The Governing Board launched the Illumination Project in June 2016 at the General Assembly in Greensboro, N.C., to seek ways to model unity through cooperation in the midst of cultural change. During their 18-month process, the seven-member committee hosted more than 20 conference calls, a dozen in-person meetings and presentations in 30 cities across the United States while utilizing a collaborative approach to confronting complex challenges called Integrative Thinking.
CBF Executive Coordinator Suzii Paynter said the new policy sets CBF up for a bright future. “CBF is moving from a hiring policy focused exclusively on sexuality to a policy that focuses on Jesus and His work to transform the world,” Paynter said. “We are a Fellowship, a big tent of faithful believers and autonomous, innovative churches in partnership. While we do not agree on everything, we have shown Baptists and others that we can come together in a relatively short amount of time, focus on what unites us and come of out it poised for a bright future.”
On the other side, LGBTQ employees still wouldn’t be allowed to serve as missionaries, at least in a leadership role, and those who serve as missionaries at all will have to be celibate.
The committee emphasized in its report that CBF is a mission-sending organization relying on more than 100 partners around the world, which have “decisively rejected movement toward hiring or supporting LGBT field personnel or the inclusion of LGBT persons in ordained leadership.” To reflect and respect the practices of the overwhelming number of its global partners, CBF “will send field personnel who have the gifts and life experiences required for the most faithful ministry in the particular setting, who exhibit the qualities set forth in our hiring policy and who practice a traditional Christian sexual ethic of celibacy in singleness or faithfulness in marriage between a woman and a man,” according to the procedure. The same commitments will be followed with regard to supervisors of field personnel.

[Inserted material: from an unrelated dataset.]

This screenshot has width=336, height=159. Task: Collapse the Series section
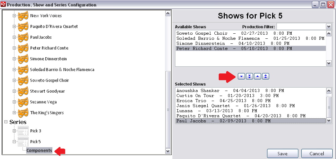pyautogui.click(x=5, y=122)
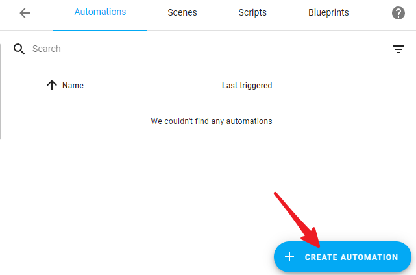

Longtime Southern Baptist leader Dr. Richard Land — currently the president of Southern Evangelical Seminary in North Carolina — says he's saddened by the decision, but not surprised.

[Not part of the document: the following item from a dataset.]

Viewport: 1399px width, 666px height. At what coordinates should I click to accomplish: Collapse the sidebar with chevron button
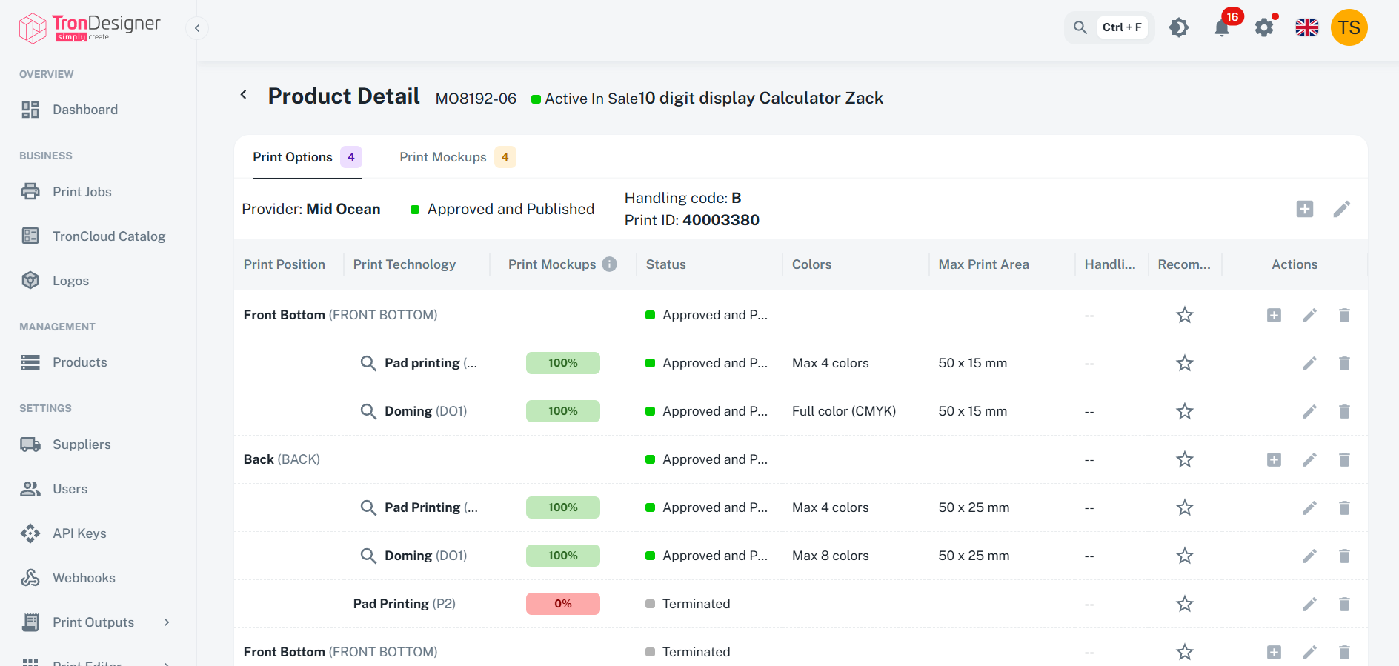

He also tells OneNewsNow the issue of homosexuality is a "litmus test" for professed Evangelicals. "Anybody who claims to be an Evangelical and who affirms same-sex relationships is not an Evangelical," he insists." "What makes an Evangelical? A person who believes in the inerrancy and full authority of Scripture and puts themselves under the authority of Scripture." "Once you pull that anchor and you begin to drift, how do you stop?" he asks. "They'll continue to drift."